'A car crash of a summit is in no one's interest'

Almost 200 nations sought on Wednesday to break a deadlock between rich and poor on steps to fight global warming and avert a new, damaging setback after they failed to agree a United Nations (UN) treaty last year in Copenhagen.

Several environment ministers said that failure at the talks in Mexico could undermine faith in the ability of the UN to tackle global problems in the 21st century as power shifts toward emerging nations led by China and India.

“I think that what is at stake here is also multilateralism,” said European Climate Commissioner Connie Hedegaard. “It’s absolutely crucial that this process, which is the only one we have ... can prove that it can deliver results.”

The talks in the Caribbean beach resort of Cancún from November 29 to December 10, have had more modest ambitions than at Copenhagen last year, but there are still yawning gaps over the future of the Kyoto Protocol for curbing greenhouse gas emissions by rich nations until 2012.

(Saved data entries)
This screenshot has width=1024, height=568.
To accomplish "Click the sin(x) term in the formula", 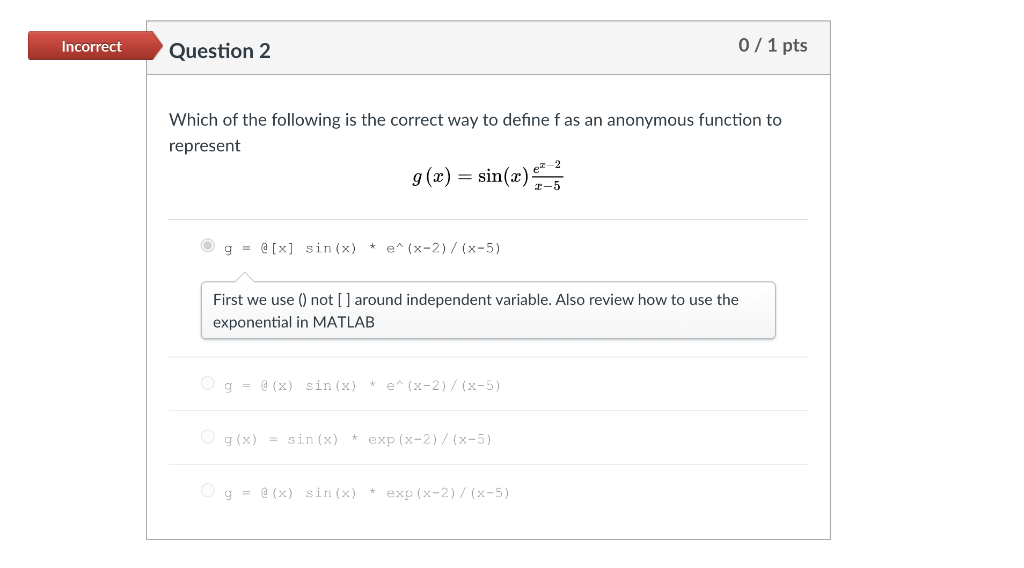I will click(502, 177).
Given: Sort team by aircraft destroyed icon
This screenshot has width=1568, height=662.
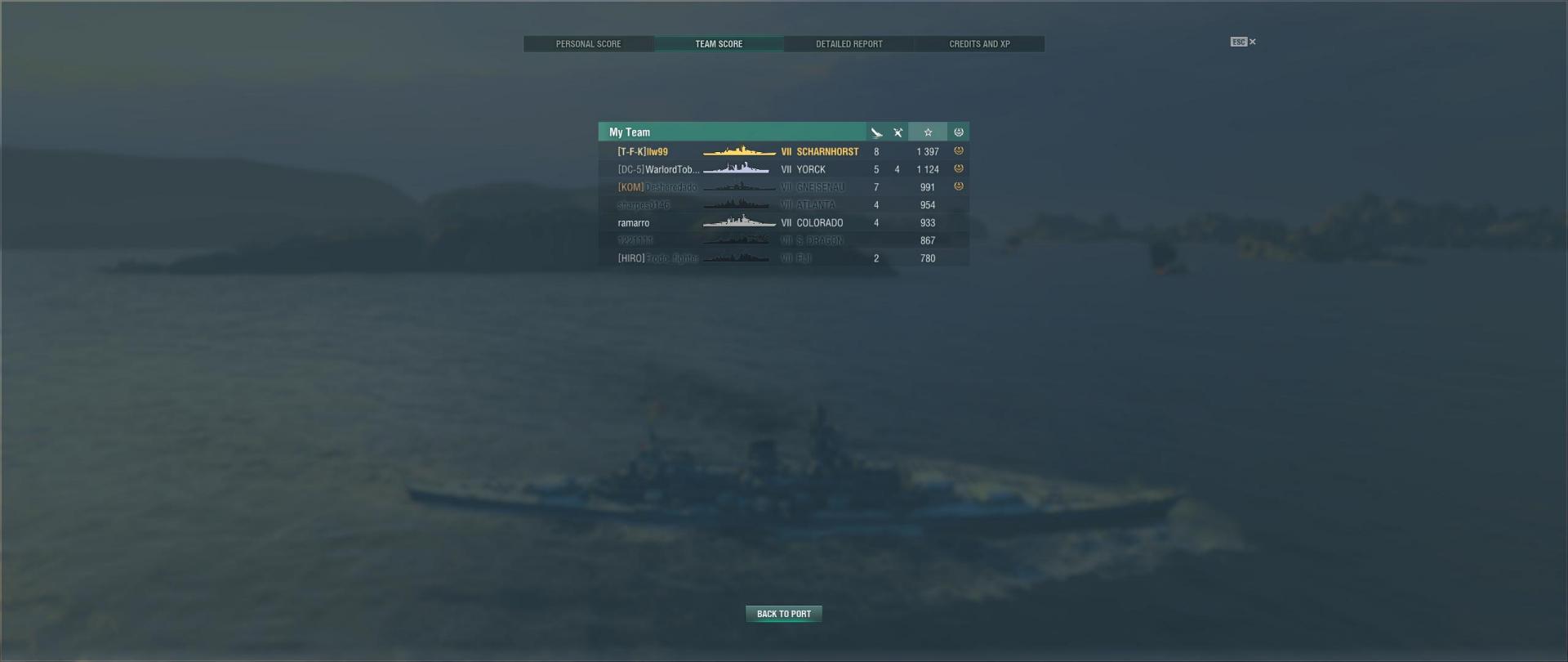Looking at the screenshot, I should coord(898,132).
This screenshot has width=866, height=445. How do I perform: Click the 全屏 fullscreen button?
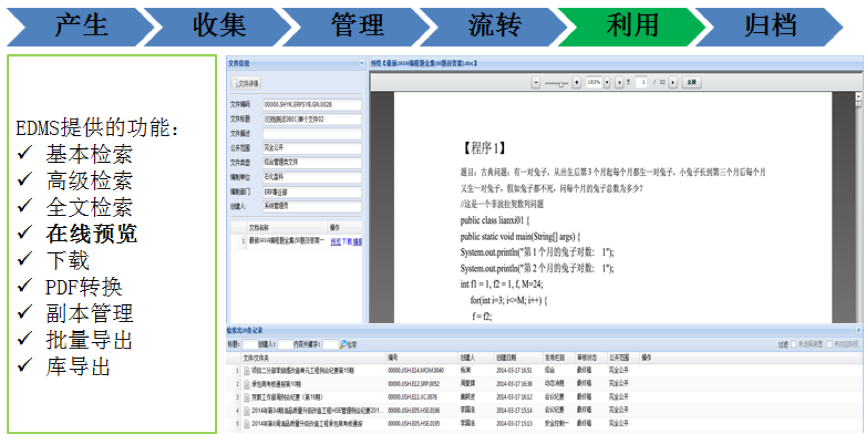click(x=692, y=82)
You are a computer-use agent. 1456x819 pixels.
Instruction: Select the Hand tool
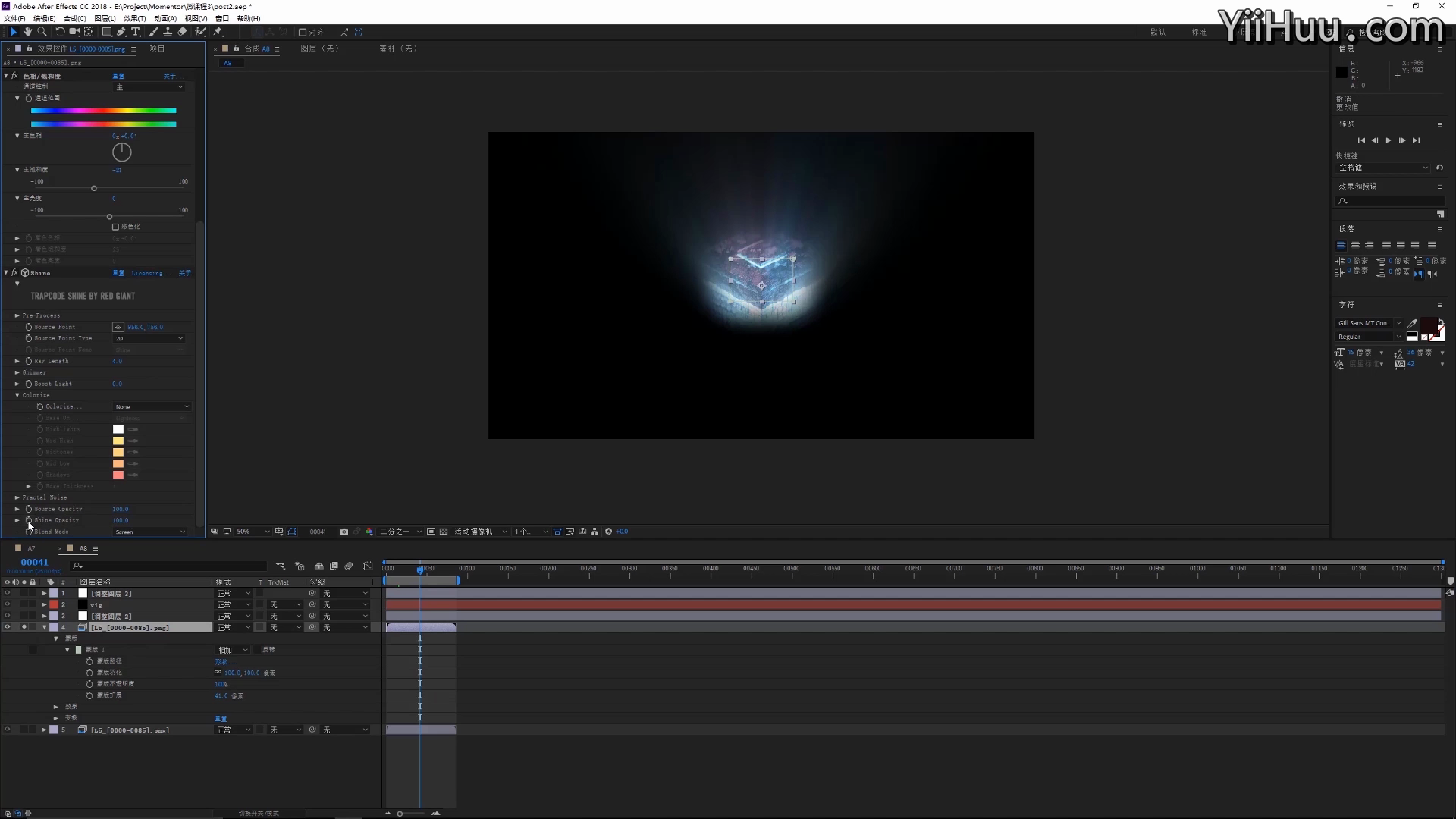pos(27,32)
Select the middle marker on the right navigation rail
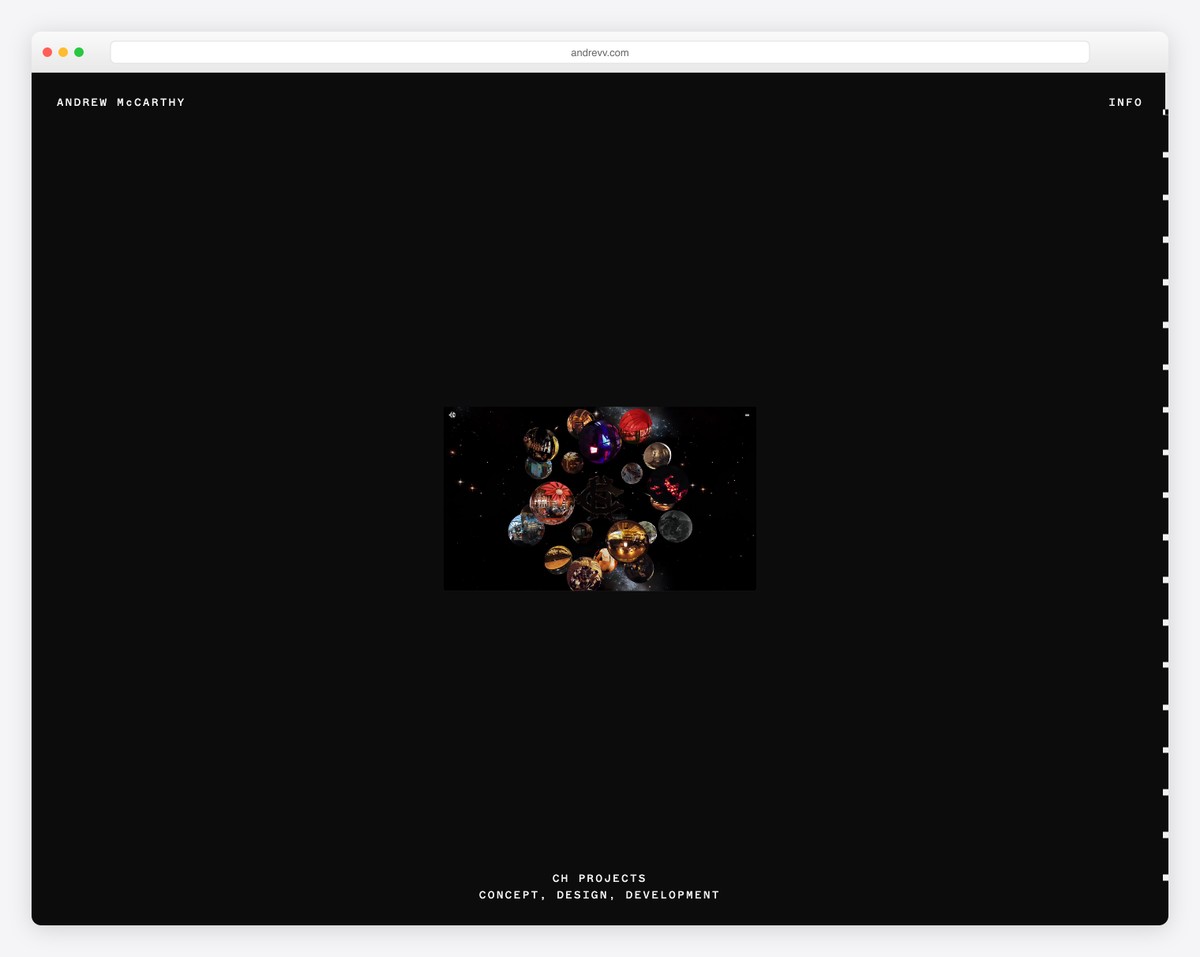The image size is (1200, 957). 1166,494
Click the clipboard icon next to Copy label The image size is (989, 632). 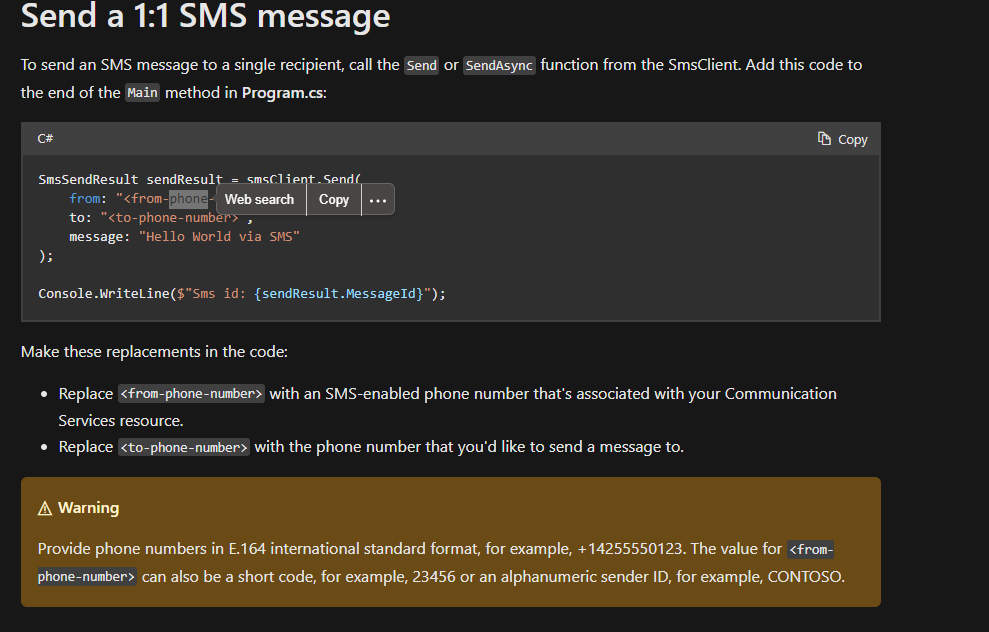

Exercises ::
A. Tally the lines of the records that contain the word "Select", and give only that number.
B. Resume the climate talks article, continuing it from its final sentence.
The text and the records have no connection to each other.

Answers to the exercises ::
A. 2

B.
More pressure on the West
Japan, Canada and Russia said they would not extend the pact unless poorer nations also committed to emissions cuts.
Developing nations, especially Bolivia, insisted the rich world must lead by setting deeper cuts beyond 2013 before they took on curbs.

“I believe that an ambitious, broad and balanced package is within reach,” Mexican Foreign Minister Patricia Espinosa told delegates. “That does not mean that we already have it in our grasp.”

China also saw signs of hope on Kyoto. Assistant Foreign Minister Liu Zhenmin, asked if there was room for a deal, told Reuters: “I think that will be possible. That is still under discussion.”

Shinsuke Sugiyama, a senior Japanese official, said Tokyo’s position was unchanged. But he added: “I don’t think anybody would try to make use of any part of the questions at hand to block everything, including us.”

Negotiators want to set up a new fund to help developing countries combat climate change, work out ways to protect tropical forests, help poor nations adapt to climate change and agree a new mechanism to share clean technologies.

Car crash
Failure to achieve even those modest steps would be a blow after United States (US) President Barack Obama and other world leaders could only manage a vague, non-binding deal in Copenhagen in 2009, when many had pinned hopes on a treaty.

“A car crash of a summit is in no one’s interest,” said British Climate Change Secretary Chris Huhne.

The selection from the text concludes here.